February 3, 2024 at 3:34 pm #250304ALBKeymasterThis bit is good:
“What is missing from the classical or neoclassical account of the economy is that it treats supply and demand as a relation between producers and consumers. The regulation of that relationship by the need of capitalists to achieve a certain level of profitability is ignored. But in fact the market is essentially regulated by the need of producers to make a level of profit large enough to accumulate, to continue expanding their businesses. What determines supply is the possibility of making a profit from the sale of goods of a particular type. What determines demand is, with respect to consumer goods, the level of the wage and the living standard that people are used to. For producers goods, it’s determined by what inputs are needed to make those goods which can be sold for profit. So demand ultimately depends on the ability of firms to make an adequate level of profit.”
As to his theory of why the price level
Has been rising non-stop since the war — due to monopolies competing with other capitalist firms for a share of profits by restricting output and rising prices — I am inclined to share the incredulity of the German group:“What you seem to be saying about price formation seems to me a very far-reaching claim. Market competition by cost-cutting and lowering prices is a core mechanism of capitalism and you’re saying that it’s not operating anymore. I have a problem with this thesis. (…)
You seem to be claiming that this mechanism of competition and cost-cutting and price formation is not valid anymore.
Aren’t you basically saying that firms can decide themselves what prices they want and then that’s how market prices are created? The way you claim that companies set prices, again, leaves me hesitant because I believe that they can’t just raise prices arbitrarily because they’re in a state of competition. Even if there’s an oligopolistic situation, that’s still a situation of competition and it still means that cost-cutting and lowering prices is a very good competitive strategy.”I am not sure either about his claim that capitalism has entered into an era of permanent stagflation that will eventually lead to its economic demise.

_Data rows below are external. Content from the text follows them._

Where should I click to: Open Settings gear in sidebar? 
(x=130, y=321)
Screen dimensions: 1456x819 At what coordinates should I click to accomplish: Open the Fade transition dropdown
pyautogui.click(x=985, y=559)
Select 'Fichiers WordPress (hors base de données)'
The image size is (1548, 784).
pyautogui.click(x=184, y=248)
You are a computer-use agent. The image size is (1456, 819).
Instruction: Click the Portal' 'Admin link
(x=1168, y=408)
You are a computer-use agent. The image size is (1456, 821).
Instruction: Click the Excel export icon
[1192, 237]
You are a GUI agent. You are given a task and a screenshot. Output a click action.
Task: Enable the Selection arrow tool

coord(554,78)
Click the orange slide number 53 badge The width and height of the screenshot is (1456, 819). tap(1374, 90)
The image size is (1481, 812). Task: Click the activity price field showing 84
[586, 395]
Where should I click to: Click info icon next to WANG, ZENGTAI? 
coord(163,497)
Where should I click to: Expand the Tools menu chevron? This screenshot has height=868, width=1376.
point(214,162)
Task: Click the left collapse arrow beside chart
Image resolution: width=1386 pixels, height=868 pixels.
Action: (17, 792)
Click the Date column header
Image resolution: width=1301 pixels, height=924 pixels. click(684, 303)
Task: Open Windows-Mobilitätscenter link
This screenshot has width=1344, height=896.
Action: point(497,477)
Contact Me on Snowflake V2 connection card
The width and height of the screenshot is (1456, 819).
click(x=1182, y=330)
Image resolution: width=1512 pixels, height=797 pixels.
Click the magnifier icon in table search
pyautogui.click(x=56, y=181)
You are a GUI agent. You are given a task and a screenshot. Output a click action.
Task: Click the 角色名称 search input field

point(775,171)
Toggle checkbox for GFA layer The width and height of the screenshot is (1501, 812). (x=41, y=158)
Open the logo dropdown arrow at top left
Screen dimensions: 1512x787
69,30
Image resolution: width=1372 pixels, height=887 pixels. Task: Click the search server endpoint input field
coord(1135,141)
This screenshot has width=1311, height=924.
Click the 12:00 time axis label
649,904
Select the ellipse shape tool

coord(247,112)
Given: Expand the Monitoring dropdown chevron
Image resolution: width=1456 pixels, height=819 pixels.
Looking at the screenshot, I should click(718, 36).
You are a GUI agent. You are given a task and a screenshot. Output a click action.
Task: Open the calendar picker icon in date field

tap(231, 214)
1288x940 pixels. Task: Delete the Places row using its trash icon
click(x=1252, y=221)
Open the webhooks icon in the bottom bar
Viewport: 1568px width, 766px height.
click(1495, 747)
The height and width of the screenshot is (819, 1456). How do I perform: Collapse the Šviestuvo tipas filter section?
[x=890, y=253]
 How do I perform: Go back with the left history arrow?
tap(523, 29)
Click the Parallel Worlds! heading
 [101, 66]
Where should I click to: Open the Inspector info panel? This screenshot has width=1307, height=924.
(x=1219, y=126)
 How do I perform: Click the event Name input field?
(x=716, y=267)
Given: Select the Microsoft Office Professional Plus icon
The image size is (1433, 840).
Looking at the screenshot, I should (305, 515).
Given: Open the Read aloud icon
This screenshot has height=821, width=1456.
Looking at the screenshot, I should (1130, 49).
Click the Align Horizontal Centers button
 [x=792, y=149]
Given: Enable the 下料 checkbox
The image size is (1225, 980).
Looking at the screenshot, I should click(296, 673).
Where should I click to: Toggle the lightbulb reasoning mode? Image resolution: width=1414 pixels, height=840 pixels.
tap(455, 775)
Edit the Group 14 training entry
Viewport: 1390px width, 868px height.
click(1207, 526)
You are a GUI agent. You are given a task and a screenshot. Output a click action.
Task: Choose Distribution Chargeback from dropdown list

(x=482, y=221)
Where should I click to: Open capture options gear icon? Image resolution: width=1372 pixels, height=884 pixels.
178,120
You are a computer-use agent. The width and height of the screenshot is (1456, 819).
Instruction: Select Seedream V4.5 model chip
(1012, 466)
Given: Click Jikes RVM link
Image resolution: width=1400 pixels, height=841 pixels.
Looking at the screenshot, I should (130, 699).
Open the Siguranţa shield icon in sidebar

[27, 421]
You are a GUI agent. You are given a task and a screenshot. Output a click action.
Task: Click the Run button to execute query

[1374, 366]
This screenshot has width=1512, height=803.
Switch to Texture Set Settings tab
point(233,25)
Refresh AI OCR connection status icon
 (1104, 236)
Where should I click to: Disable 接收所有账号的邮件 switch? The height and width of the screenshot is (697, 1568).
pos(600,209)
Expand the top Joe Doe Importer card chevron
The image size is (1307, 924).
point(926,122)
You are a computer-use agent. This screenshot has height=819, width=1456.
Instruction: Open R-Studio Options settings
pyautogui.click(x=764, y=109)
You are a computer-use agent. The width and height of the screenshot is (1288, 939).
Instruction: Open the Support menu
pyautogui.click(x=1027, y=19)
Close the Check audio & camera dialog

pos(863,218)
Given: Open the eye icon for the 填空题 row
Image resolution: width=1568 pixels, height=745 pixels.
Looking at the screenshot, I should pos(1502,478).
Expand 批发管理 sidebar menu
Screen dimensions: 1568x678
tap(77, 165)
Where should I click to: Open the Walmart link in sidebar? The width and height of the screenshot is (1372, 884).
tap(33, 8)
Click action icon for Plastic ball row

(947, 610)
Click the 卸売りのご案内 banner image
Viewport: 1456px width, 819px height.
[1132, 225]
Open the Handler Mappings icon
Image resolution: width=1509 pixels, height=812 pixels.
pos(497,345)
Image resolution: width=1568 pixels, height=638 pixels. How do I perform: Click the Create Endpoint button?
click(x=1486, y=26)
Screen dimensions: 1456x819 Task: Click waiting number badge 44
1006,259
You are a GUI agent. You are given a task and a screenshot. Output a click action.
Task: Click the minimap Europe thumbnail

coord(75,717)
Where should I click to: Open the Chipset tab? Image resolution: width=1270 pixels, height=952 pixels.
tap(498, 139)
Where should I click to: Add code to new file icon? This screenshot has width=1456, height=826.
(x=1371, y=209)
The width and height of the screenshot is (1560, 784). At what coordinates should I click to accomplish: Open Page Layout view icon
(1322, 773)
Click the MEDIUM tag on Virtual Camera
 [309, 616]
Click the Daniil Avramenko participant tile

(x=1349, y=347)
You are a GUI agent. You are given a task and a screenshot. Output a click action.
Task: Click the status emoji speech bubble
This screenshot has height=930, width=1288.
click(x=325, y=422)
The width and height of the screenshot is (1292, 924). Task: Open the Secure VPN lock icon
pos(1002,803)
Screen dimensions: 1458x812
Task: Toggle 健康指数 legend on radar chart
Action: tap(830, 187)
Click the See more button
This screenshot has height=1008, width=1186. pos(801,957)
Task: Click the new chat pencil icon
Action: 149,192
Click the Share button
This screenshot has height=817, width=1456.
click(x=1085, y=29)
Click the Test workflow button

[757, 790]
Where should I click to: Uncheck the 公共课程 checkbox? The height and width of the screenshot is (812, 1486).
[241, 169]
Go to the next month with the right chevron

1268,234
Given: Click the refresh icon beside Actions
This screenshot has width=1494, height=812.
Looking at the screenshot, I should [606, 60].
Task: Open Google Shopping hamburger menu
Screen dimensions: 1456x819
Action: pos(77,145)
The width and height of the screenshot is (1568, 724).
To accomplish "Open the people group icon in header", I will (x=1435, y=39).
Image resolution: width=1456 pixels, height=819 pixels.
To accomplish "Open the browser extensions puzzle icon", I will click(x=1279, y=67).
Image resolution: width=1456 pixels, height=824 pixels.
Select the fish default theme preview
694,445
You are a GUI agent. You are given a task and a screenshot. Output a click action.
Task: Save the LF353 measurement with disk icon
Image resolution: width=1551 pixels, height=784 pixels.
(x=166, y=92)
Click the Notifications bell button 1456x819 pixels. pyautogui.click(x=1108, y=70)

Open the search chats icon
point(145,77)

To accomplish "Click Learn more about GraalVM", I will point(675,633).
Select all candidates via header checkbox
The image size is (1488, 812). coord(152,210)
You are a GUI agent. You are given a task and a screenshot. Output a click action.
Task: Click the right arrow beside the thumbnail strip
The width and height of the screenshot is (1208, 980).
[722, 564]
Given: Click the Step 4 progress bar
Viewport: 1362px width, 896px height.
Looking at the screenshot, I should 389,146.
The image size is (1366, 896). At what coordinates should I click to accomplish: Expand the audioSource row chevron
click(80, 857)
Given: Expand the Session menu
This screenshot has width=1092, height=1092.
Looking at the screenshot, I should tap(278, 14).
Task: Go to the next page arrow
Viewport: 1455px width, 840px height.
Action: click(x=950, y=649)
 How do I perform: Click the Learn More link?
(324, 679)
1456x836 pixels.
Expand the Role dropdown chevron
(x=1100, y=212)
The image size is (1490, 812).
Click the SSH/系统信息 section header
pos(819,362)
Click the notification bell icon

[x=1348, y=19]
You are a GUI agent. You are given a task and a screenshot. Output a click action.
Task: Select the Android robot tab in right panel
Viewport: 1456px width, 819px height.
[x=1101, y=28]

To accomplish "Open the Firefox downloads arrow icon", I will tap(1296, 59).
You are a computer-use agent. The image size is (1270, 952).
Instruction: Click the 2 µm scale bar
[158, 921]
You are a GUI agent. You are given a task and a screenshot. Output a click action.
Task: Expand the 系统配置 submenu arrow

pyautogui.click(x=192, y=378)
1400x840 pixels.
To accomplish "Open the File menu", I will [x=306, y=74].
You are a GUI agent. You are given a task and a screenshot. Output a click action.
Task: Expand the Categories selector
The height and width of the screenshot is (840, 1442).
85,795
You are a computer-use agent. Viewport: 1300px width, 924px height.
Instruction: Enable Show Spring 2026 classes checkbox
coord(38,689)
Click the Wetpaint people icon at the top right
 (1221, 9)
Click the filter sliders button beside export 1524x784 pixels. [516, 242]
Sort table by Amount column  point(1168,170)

In fact I think Mattick has gone off the rails (or is it the rail !) on both these points.
February 19, 2024 at 6:47 am #250487ZJWParticipantI wonder what Michael Schauerte thinks about this.
February 20, 2024 at 6:05 am #250501markusuboyParticipantI don’t really have anything all that intelligent to add. But I did translate an article a while back that theoretically refutes the idea of a “wage-price spiral.” (https://www.marxists.org/archive/kuruma/wages_inflation.htm)
Mattick sort of rejects the spiral, but then sort of doesn’t.I also thought his idea about raising prices was suspect. But the interviewer poses the question rather strangely at an earlier point in asking Mattick: “Doesn’t competition force companies to try to offer their products at a low price to maximize market share?” This might be a quibble but that way of phrasing things makes price seem a bit arbitrary (an idea that the interviewer criticizes later). I think the force of competition is what is behind the drive to raise productivity (which makes it possible to lower prices). A company could hardly lower prices very far unless there is some increase in labor productivity. Sometimes the term “competition” is thrown around without examning exactly what is spurred by it. Capitalist firms scramble to raise productivity because whoever manages to do it first can (for a while, at least) to sell its wares below the market price but still at or above the commodity’s indivdual value (thereby pocketing a “surplus profit”). That is also the basis for driving smaller competitors out of the market. Why raising prices (at least in a competitive market) could be a successful strategy is beyond me.
In any case, I think the biggest problem I had with interviewer and interviewee alike is a tendency to pose the question of prices as if it was some sort of conscious choice of business leaders rather than a reflection of the value of the commodities produced.
- This reply was modified 8 months, 3 weeks ago by markusuboy.